# Given text:
The conference, organised together with the Chief Sanitary Inspector, took place in the aftermath of the measles outbreak in Warsaw suburbs. By Sunday 17 people fell ill, including an infant under 13 months, thus still before the measles vaccination age.

Minister said the situation constitutes a wake-up call for everyone. “This is a red alert that shows us: be rational, be smart, and vaccinate”.

Mr Szumowski added that “we can only protect those below the vaccination age by vaccinating ourselves. These infants have very low immunity as they do not yet have a fully developed immunological system. To provide security, 95 percent of the population should be vaccinated.”

‘National security at stake’

The Health Minister criticised the anti-vaccination campaign as groundless, lacking any medical evidence, and dangerous.

“All the online information concerning [vaccines’] side effects such as autism is false, it has never been scientifically proven”, he said, emphasising that lack of proper vaccination in the long run threatens the country’s security.

# Provided material:

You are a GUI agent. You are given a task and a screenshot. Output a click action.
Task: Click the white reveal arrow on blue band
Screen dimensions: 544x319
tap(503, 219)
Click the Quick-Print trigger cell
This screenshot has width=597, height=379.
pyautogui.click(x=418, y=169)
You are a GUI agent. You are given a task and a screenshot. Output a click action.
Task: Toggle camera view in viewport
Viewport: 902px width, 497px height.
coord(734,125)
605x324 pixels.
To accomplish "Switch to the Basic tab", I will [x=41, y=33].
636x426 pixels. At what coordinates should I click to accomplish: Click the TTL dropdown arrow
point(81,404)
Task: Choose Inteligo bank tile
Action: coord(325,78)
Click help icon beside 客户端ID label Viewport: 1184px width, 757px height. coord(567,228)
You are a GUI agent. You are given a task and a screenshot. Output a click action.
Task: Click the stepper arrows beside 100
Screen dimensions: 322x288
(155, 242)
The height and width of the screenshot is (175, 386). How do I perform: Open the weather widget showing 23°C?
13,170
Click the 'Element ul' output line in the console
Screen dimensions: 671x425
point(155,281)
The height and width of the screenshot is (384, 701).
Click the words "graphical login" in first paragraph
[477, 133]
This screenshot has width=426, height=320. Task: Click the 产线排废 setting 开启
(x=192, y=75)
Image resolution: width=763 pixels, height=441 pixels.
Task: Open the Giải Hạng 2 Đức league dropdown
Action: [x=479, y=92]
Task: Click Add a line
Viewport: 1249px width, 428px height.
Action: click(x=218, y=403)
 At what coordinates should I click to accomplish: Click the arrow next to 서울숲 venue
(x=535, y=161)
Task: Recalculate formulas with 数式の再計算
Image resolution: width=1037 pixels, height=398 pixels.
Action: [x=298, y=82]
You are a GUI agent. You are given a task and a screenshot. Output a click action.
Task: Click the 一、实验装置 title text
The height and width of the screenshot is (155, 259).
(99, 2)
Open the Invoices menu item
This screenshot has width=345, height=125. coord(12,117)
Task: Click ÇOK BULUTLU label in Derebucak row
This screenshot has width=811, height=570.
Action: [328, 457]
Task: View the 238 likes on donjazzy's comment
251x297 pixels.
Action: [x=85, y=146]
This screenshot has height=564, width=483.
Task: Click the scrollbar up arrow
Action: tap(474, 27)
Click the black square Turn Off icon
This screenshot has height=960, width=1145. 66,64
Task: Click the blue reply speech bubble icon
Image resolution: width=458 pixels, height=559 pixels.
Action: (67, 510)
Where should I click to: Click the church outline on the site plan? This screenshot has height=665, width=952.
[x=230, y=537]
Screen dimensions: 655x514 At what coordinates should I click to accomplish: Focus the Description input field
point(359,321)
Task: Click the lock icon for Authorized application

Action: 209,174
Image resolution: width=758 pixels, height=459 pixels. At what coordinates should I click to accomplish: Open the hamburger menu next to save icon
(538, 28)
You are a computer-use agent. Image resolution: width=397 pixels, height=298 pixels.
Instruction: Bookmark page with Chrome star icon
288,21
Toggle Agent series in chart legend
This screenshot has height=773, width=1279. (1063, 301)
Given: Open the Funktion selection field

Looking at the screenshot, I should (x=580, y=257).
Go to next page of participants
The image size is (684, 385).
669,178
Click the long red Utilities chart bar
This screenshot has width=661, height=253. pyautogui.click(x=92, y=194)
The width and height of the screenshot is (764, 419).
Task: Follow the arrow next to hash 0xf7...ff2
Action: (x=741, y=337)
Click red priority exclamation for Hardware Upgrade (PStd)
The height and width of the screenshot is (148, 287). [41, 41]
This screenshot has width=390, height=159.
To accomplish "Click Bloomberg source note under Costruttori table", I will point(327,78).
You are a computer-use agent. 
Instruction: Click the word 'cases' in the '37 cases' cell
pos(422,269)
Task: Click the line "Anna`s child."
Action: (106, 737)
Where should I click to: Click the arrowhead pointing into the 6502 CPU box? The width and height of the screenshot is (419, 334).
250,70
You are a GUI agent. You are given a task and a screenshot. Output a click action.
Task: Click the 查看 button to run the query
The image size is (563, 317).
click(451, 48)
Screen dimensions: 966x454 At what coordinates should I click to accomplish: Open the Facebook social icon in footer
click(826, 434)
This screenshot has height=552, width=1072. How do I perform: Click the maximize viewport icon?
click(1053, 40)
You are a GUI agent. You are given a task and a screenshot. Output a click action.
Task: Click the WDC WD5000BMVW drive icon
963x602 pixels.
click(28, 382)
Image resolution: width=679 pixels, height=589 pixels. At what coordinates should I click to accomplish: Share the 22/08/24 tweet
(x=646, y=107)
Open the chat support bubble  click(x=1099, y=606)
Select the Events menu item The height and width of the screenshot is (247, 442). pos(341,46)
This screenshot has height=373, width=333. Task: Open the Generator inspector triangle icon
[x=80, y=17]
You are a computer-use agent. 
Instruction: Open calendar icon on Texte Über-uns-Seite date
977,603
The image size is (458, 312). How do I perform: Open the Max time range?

# Task list:
**1.** Answer these questions from the text on the measles outbreak:
(a) How many people had fallen ill by Sunday?
(b) What percentage of the population should be vaccinated to provide security?
(c) Which side effect does the Health Minister name in calling online information false?
**2.** Repeat the passage of the text on the measles outbreak starting with "The conference, organised" and going on through "evidence, and dangerous.".
The items have no part in this exercise.

# Task-by-task answers:
**1.**
(a) 17 people.
(b) 95 percent.
(c) Autism.

**2.**
The conference, organised together with the Chief Sanitary Inspector, took place in the aftermath of the measles outbreak in Warsaw suburbs. By Sunday 17 people fell ill, including an infant under 13 months, thus still before the measles vaccination age.

Minister said the situation constitutes a wake-up call for everyone. “This is a red alert that shows us: be rational, be smart, and vaccinate”.

Mr Szumowski added that “we can only protect those below the vaccination age by vaccinating ourselves. These infants have very low immunity as they do not yet have a fully developed immunological system. To provide security, 95 percent of the population should be vaccinated.”

‘National security at stake’

The Health Minister criticised the anti-vaccination campaign as groundless, lacking any medical evidence, and dangerous.